Monday, October 23, 2017, 8:30am 12:00 noon
Tec^Edge Innovation and Collaboration Center
5000 Springfield Street, Dayton, OH 45431.
Prof. Gary Schajer, University of British Columbia, Canada.
Dr. Theo Rickert, American Stress Technologies, Inc. PA, USA.
The hole-drilling method is a widely used method for measuring residual stresses. It is convenient, reliable and economical. The method involves drilling a small hole in the test material and measuring the deformation in the remaining material around the hole, for example, using strain gages, ESPI or DIC. The method has evolved substantially from its early roots. It is now standardized as ASTM Standard Test Method E837, and it continues to be actively developed.

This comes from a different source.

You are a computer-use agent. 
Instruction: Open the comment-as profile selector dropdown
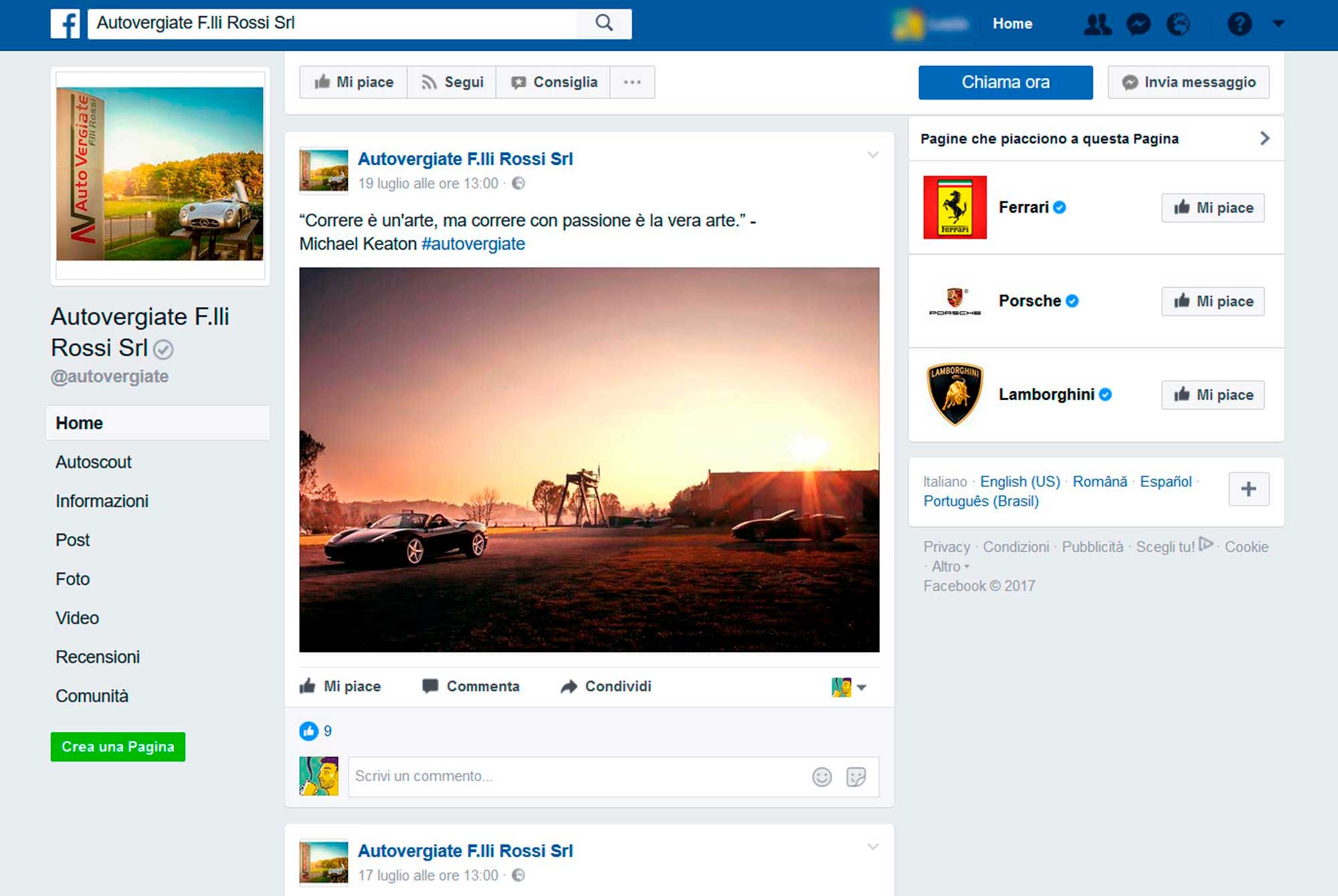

The hole-drilling method involves three main steps: drilling the hole, measuring the resulting surface deformations, and evaluating the residual stresses from the measured data. All three steps must be done well to get reliable results. This course describes each of the steps in detail. It summarizes the needed theoretical background and describes and demonstrates proven techniques for making reliable practical measurements.
WHO SHOULD ATTEND:
This course provides essential background and experience for practicing engineers who need to conduct residual stress measurements for material and process quality control, and to researchers and students working in fields where residual stresses are a significant factor. The material is presented at a flexible level so that both those new to hole-drilling and those with previous experience can get good value from this course.
|8:30 am||Mechanical Relaxation Methods|
| Residual stress definition and examples|
| Stoney's method, tube splitting, Sachs method,|
| Layer removal, hole-drilling, ring-core methods|
| Slitting, sectioning, contour methods|
| Characteristics and choice of methods|
|9:00 am||Hole-Drilling and Ring-Core Methods|
| Measurement principle|
| Experimental procedure|
| Stress profile calculations|
|9:30 am||Coffee Break|
|9:45 am||Optical Measurement Methods|
|10:15 am||Residual Stress Calculation|
| ASTM E837 solution method|
| Full-field methods|
| Artifact removal|
|11:00 am||Coffee Break|
|11:15 am||ESPI Hole-Drilling Practicum|
| ESPI principles and equipment setup|
| Hands-on demonstrations|
|12:00 am||End of session|
COURSE FEE AND MATERIALS:
The registration fee for the course is $160 and may be paid when completing the Residual Stress Summit registration.
Full course notes will be provided, together with an extensive background bibliography.
|Gary Schajer, University of British Columbia, Canada
Gary Schajer is a Professor in the Department of Mechanical Engineering at the University of British Columbia, Vancouver, Canada. He has extensive experience with residual stress measurements, notably the hole-drilling method. Prof. Schajer has published extensively on residual stress and related topics, recently edited the reference book Practical Residual Stress Measurement Methods and is a member of ASTM Subcommittee E28.13 on Residual Stress Measurement.
|Theo Rickert, American Stress Technologies, USA.
Theo Rickert is a Research and Development Engineer with American Stress Technologies / Stresstech Group, a maker of residual stress measurement instruments. He has a particular interest in residual stress measurements using ESPI with the hole-drilling method. His prior work was in the specialty steel industry. Dr Rickert has a Dipl.-Ing. degree in Materials Science and a Dr.-Ing. degree in Metallurgy and Materials, both from RWTH Aachen, Germany.